I have just gone through the new World Bank Report on “Voice and Agency: Empowering women and girls for shared prosperity”. Although a 200 page document, I would encourage you to read it as it deals with some areas of women and girls empowerment that is often ignored outside of women’s rights organizations.

The report focuses on four main domains of women’s agency: freedom from violence, control over sexual and reproductive health, ownership and control of land and housing, and voice and collective action. Within the agriculture sector, the domain that has been of most interest is the third domain-ownership and control of land. Indeed, in many sectoral programs, the other domains are often almost ignored as areas not relevant to agriculture or areas that should be dealt with by women’s rights organizations.

A lot of our work in agriculture focused on women is aimed at improving women’s economic opportunities. This although a necessary pre-condition is not sufficient to achieve women’s empowerment or gender equality. As the report rightfully says “…..even where endowments and economic opportunities are better, social norms about gender roles are limiting. This problem is evident, for example, in gender roles surrounding child care and housework…”And yet there is a positive spin to this. Women with better economic opportunities are less likely to experience violence and girls from poor households are more likely to drop out of school and marry early. Not taking into account gender concerns as we do our work can however have negative consequences for women and girls, increasing likelihood of domestic violence or increasing women and girls workloads.

One of the recommendations the report makes is to engage men and boys for gender equality. Given the nature of agriculture and the focus on farm families, men, women, boys and girls included, those in agriculture have great opportunities to engage men and boys as champions of change for gender equality. Effectively engaging men, boys, communities, and traditional authorities to change norms around violence, marriage, reproduction, household gender roles, and the roles of women and men in public life can lead to the promotion of women’s agency.
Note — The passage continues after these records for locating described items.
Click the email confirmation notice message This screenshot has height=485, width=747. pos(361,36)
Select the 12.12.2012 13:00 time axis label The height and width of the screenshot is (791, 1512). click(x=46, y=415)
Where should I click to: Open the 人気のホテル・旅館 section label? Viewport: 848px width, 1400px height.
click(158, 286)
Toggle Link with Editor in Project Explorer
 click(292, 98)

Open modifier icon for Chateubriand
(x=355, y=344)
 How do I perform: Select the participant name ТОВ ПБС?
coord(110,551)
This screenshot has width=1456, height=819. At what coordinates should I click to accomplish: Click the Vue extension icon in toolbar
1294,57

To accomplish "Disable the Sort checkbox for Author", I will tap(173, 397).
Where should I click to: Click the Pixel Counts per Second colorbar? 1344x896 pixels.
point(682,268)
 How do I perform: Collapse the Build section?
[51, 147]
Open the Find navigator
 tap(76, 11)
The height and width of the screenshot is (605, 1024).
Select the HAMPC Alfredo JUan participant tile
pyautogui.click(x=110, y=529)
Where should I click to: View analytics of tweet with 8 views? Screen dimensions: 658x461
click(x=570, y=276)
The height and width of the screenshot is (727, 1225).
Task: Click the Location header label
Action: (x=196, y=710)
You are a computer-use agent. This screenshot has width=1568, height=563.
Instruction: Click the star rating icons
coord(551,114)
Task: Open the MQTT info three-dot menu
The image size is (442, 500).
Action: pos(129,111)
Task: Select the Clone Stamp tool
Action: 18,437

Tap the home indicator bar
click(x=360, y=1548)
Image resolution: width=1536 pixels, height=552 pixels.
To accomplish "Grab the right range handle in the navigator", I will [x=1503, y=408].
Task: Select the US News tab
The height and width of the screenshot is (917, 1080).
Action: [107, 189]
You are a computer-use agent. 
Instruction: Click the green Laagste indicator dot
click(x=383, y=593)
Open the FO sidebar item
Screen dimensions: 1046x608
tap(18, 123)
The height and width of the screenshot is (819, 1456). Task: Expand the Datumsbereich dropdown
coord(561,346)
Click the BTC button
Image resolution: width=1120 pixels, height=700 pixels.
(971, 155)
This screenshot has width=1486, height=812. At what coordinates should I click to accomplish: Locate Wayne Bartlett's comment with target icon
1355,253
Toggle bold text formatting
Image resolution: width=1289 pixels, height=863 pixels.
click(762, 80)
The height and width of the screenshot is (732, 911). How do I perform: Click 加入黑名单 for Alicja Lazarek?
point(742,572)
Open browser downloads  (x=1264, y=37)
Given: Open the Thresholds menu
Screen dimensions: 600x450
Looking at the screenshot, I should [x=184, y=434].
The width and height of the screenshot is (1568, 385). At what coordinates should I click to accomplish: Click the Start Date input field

The engagement of men and boys can be integrated into agricultural programming. The CARE Pathways to Empowerment Program that I was involved in as Team Leader integrates community dialogue on women’s workload, the importance of women being involved in household decision making, the harms of gender based violence, harmful cultural practices into the Farmer Field School (FFS) Approach. While in a normal FFS program, all of the topics would be around agriculture, in the adapted farmer field school, a number of the topics deal with these issues. As the FFS groups are mixed groups, it allows for discussion by men and women on the importance of gender equality. This is combined with approaches that target men and boys separately, that target traditional leaders and that target whole communities through community theatre.

For agriculture programs aiming for multiple outcomes of economic opportunities (increasing productivity, food security and incomes) and gender equality, a combination of these approaches is inevitable and partnerships need to expand to include organizations with skills and expertise in addressing these gender norms.

Research on different combinations of different approaches and how they apply in different social and institutional setups will build an evidence base on what works, where and under what context.